At the infrequent times (15 to 25%) when the path through India is cloudy, the clouds come mostly from high level disturbances caught in the upper atmospheric winds. During summer months, the jet stream resides on the north side of the Himalayas carrying disturbances across Tibet and China. In October, as the continent cools, the jet makes a sudden shift southward, moving to the equatorial side of the mountains. Disturbances which were formerly carried into Tibet now move across northern Pakistan, India and Southeast Asia. Each of these can bring greater or lesser amounts of cloud according to their intensity.

These westerly disturbances are characterized by low pressure systems which move over northern Pakistan and head east northeastward into India. There are about seven or eight of these a month at their peak in January, but there are far fewer in October. The abundance of sunshine provides ample evidence that these systems are not particularly common in the fall.

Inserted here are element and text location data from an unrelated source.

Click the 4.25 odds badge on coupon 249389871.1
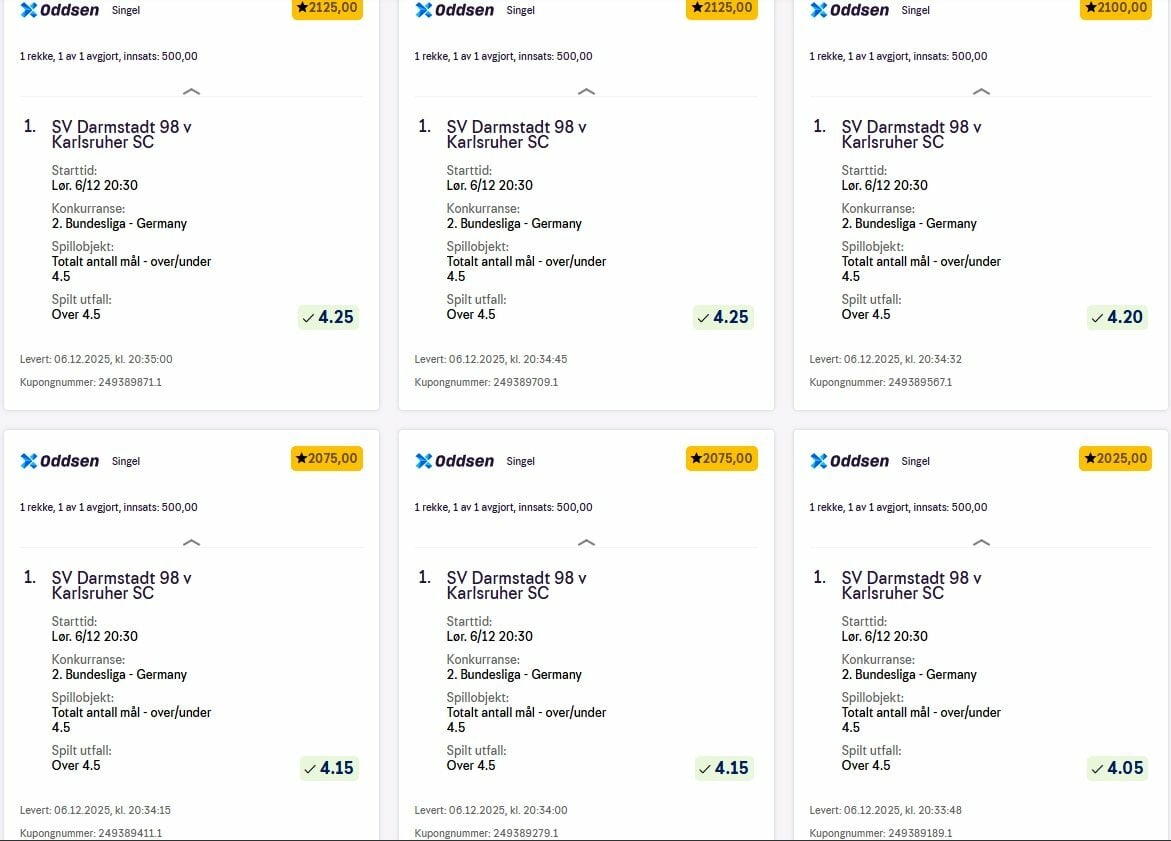 (x=328, y=318)
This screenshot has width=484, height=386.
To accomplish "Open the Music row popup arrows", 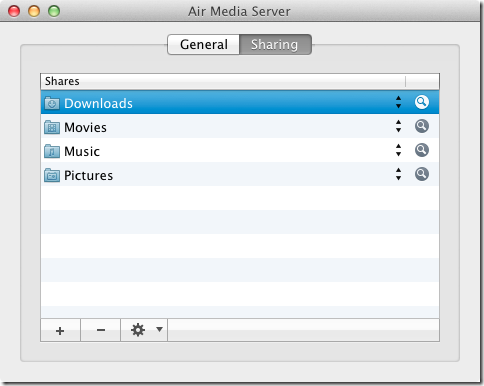I will tap(398, 150).
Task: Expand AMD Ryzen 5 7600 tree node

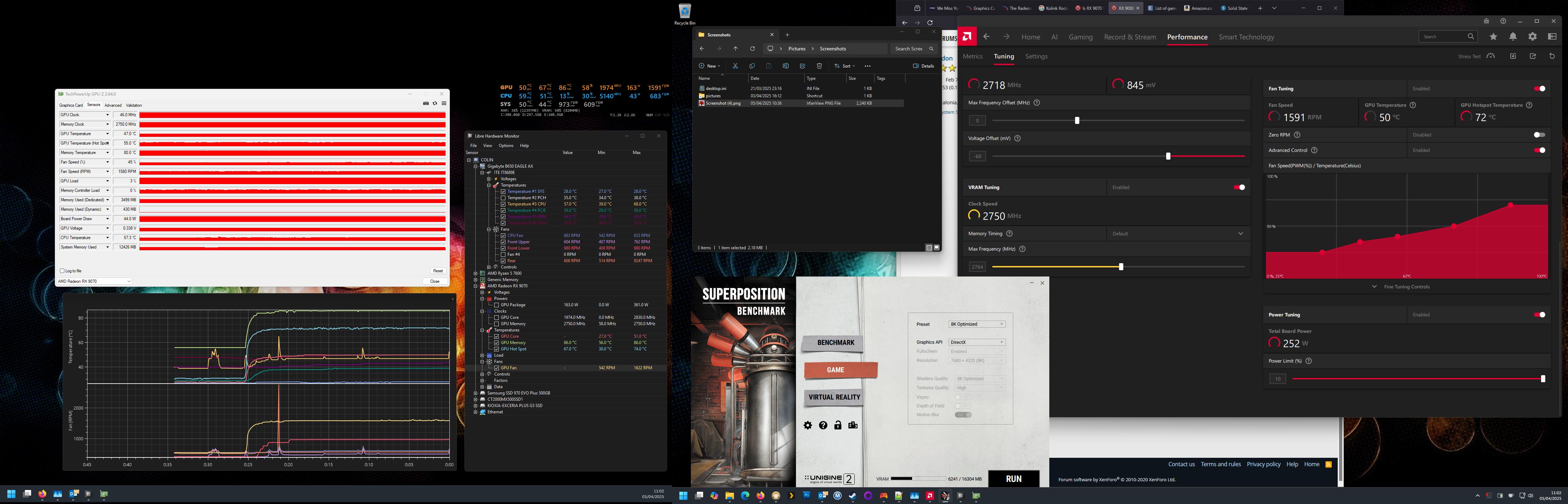Action: (x=475, y=273)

Morning fog patches are rare across northern India, but increase in frequency toward the coast at Calcutta. Thunderstorms, mostly an afternoon phenomenon, are also more common toward Calcutta. Dust storms are an occasional hazard near the Pakistan border, but rare or unknown elsewhere. Since the northwest monsoon is in its early stages, winds are generally light everywhere and dust is most likely to be raised by the occasional thunderstorm or front.

The Bay of Bengal is famous for its cyclonic storms which occasionally strike the low lying coast of Bangladesh with great loss of life. These storms are not as common as their newspaper reputation would suggest, occurring with a frequency of less than once per month in October. About 30% grow to become severe storms with winds in excess of 90 km/h. Their normal path is to follow the east coast of India, curving to move inland across Bangladesh or northern Myanmar. However, a substantial fraction are not content to follow the common path, and instead head northwestward past Calcutta and into the center of the Indian sub-continent. While they weaken rapidly once they leave their ocean source, the extensive cloudiness thrown up by these storms has the potential to affect eclipse observing as far west as Allahabad, or even a little beyond. Similar cyclonic storms develop in the Arabian Sea, but are very unlikely to reach the eclipse track south of Delhi.